Please reproduce the records below exactly, omitting any pictures they contain.
Segment Start: Extracted data
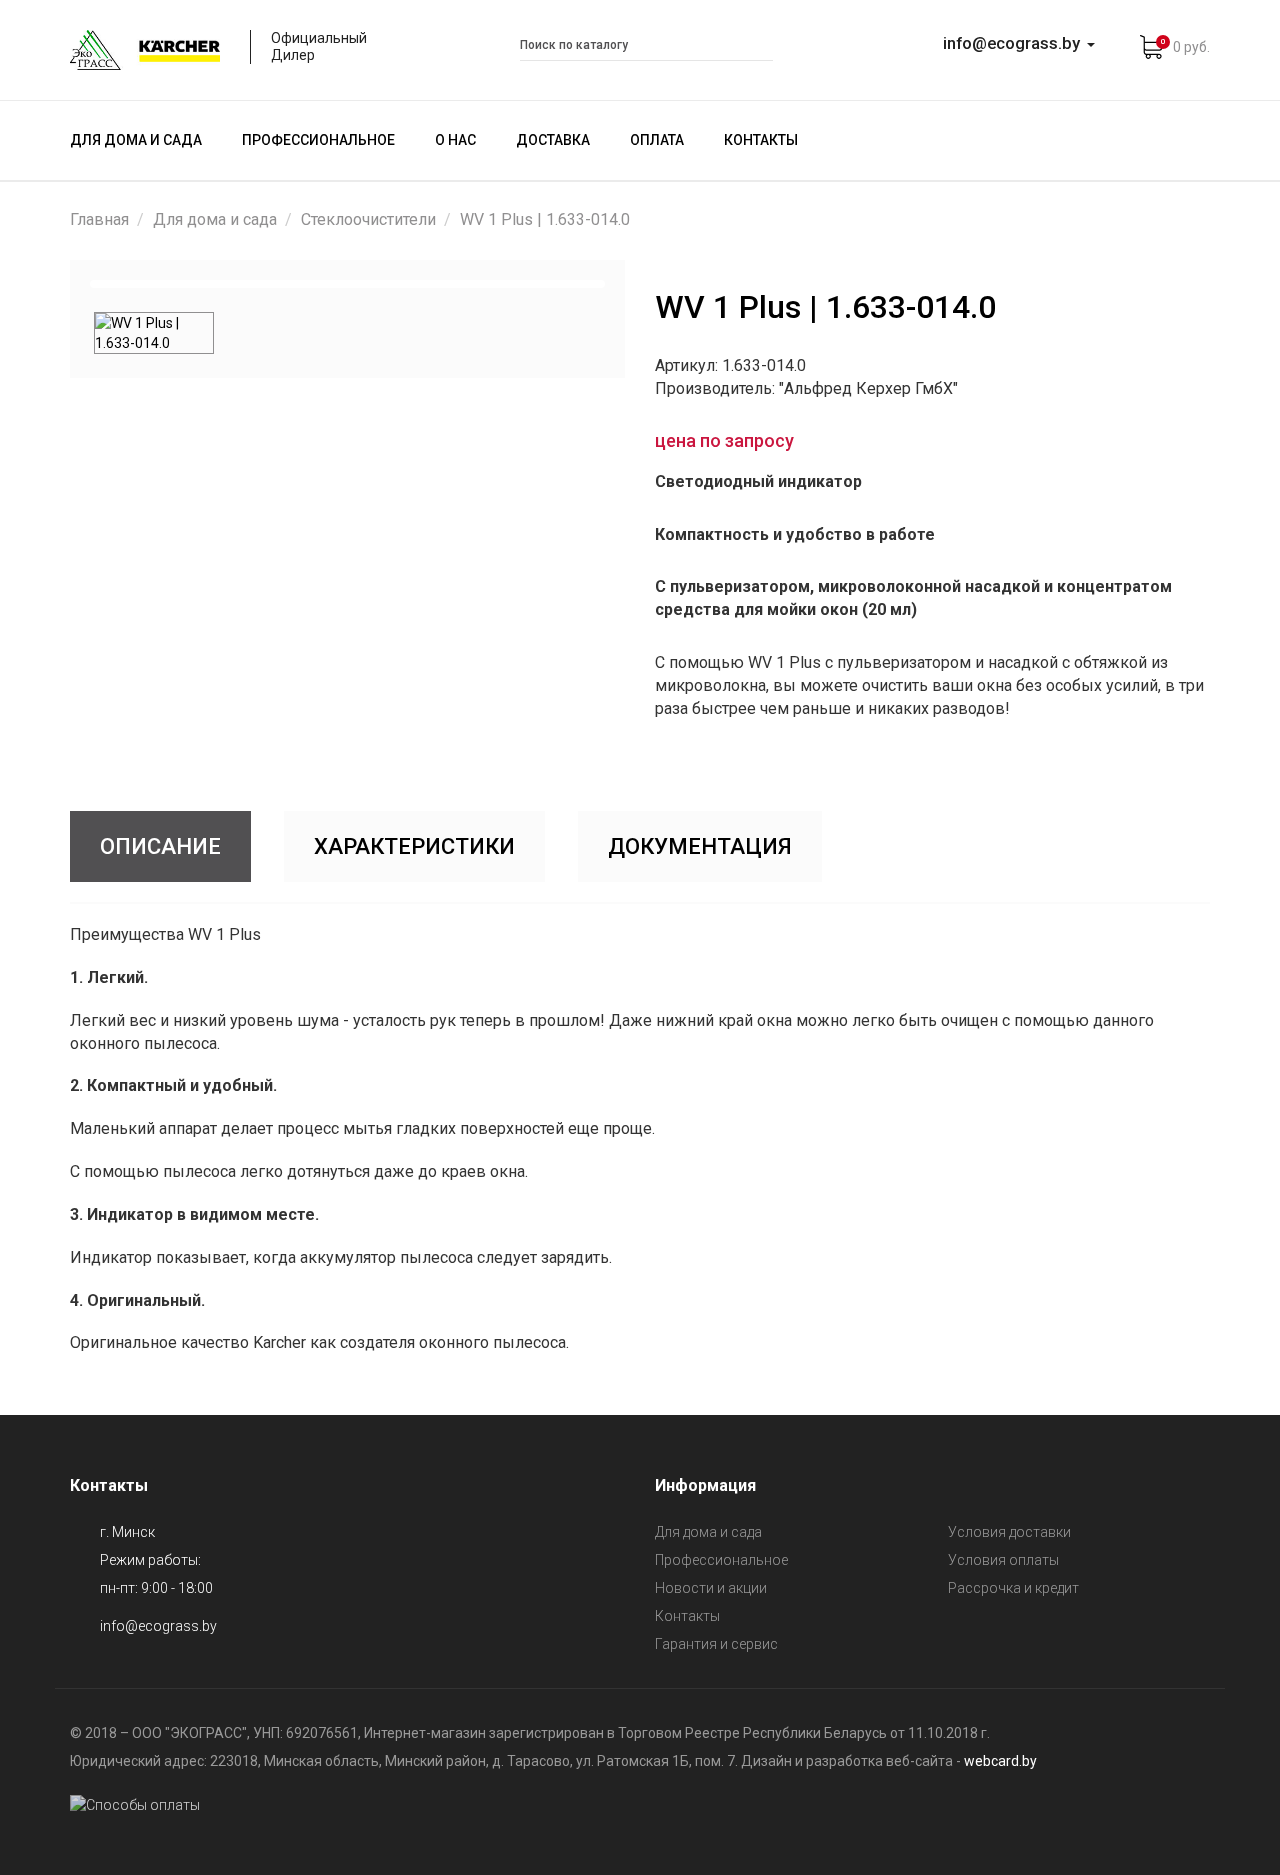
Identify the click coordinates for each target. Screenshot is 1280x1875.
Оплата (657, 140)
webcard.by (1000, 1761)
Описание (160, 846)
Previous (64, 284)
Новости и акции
Segment End: Extracted data
- **Result of this task**
Identify the click coordinates for each target. Screenshot is 1280x1875.
Оплата (657, 140)
webcard.by (1000, 1761)
Описание (160, 846)
Previous (64, 284)
Новости и акции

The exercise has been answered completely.